* [Exercise A]:
In the Integrated Mathematics Course 2 description, what serves as a bridge to algebraic topics?
* [Exercise B]:
Quote the Integrated Mathematics Course 2 description, everything from "Building on the" down to "of this course.".
* [Exercise C]:
Continue the Integrated Mathematics Course 2 description from the point at which it stops.

* [Reading passage]:
=======

Building on the work in Integrated Mathematics Course 1 with logic and its application in geometric, algebraic, and probabilistic arenas, this second course opens with a look at probability distributions and reasoning from data. The binomial expansion theorem, an example of an algebraic representation of a discrete distribution, provides a bridge to algebraic topics. Quadratic functions and equations follow, with the introduction of rational exponents, roots, and complex numbers opening the way for the solution of all quadratic equations. The concepts and techniques applied to quadratic functions are extended to the study of power and polynomial functions in the final unit of this course.

Throughout Integrated Mathematics Course 2, technology is an important tool for data analysis as well as for graphical visualization and deepening understanding of function relationships. If computer or calculator-based algebra manipulation is available, there are many opportunities in this course to use such technology for exploration. Care should be taken, however, to parallel any such use of technology with development of by-hand algebraic skills. Testing with and without technological tools is recommended.

How a particular subject is taught influences not only the depth and retention of the content of a course but also the development of skills in inquiry, problem solving, and critical thinking. Every opportunity should be taken to link the concepts of Integrated Mathematics Course 2 to those encountered in Integrated Mathematics Course 1 and middle school mathematics as well as to other disciplines. Students should be encouraged to be creative and innovative in their approach to problems, to be productive and persistent in seeking solutions, and to use multiple means to communicate their insights and understanding.

=======

* [Collected material]:
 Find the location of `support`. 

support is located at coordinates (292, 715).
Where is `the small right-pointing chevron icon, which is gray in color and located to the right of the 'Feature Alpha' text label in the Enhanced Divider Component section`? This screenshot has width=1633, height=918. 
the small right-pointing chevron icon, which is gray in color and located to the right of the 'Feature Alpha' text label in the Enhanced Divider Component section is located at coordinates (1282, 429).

=======

* [Exercise response A]:
The binomial expansion theorem.

* [Exercise response B]:
Building on the work in Integrated Mathematics Course 1 with logic and its application in geometric, algebraic, and probabilistic arenas, this second course opens with a look at probability distributions and reasoning from data. The binomial expansion theorem, an example of an algebraic representation of a discrete distribution, provides a bridge to algebraic topics. Quadratic functions and equations follow, with the introduction of rational exponents, roots, and complex numbers opening the way for the solution of all quadratic equations. The concepts and techniques applied to quadratic functions are extended to the study of power and polynomial functions in the final unit of this course.

* [Exercise response C]:
The Major Concepts below provide the focus for this second course in a three-course integrated mathematics sequence. They should be taught using a variety of methods and applications so that students attain a deep understanding of these concepts.

• Reasoning from Data
• Applying Exponents
• Fundamentals of Logic
• Quadratic Functions and Equations with Real Zeros/Roots
• Quadratic Functions and Equations with Complex Zeros/Roots
• Power and Polynomial Functions and Expressions

Maintenance Concepts should have been taught previously and are important foundational concepts that will be applied in this course. Continued facility with and understanding of the Maintenance Concepts is essential for success in the Major Concepts defined for this course.

• Elementary Data Analysis
• Integer Exponents and Roots
• Real Numbers
• Integer Exponents
• Linear and Proportional Relationships
• Fundamental Logic, Reasoning, and Proof

A. Reasoning from Data

Integrated Mathematics Course 1 ended with a look at probability and its applications, and this course begins by extending those concepts to probability distributions and the information they convey that leads to rational, reasoned decision-making. Since issues of precision and number comprehension often affect decisions, a short section on those topics is included as well.

Successful students will:

A1 Describe key characteristics of a distribution.

Key characteristics include measures of center and spread.

1. Identify and distinguish between discrete and continuous probability distributions.
2. Calculate and use the mean and standard deviation to describe the characteristics of a distribution.
3. Reason from empirical distributions of data to make assumptions about their underlying theoretical distributions.

A2 Know and use the chief characteristics of the normal distribution.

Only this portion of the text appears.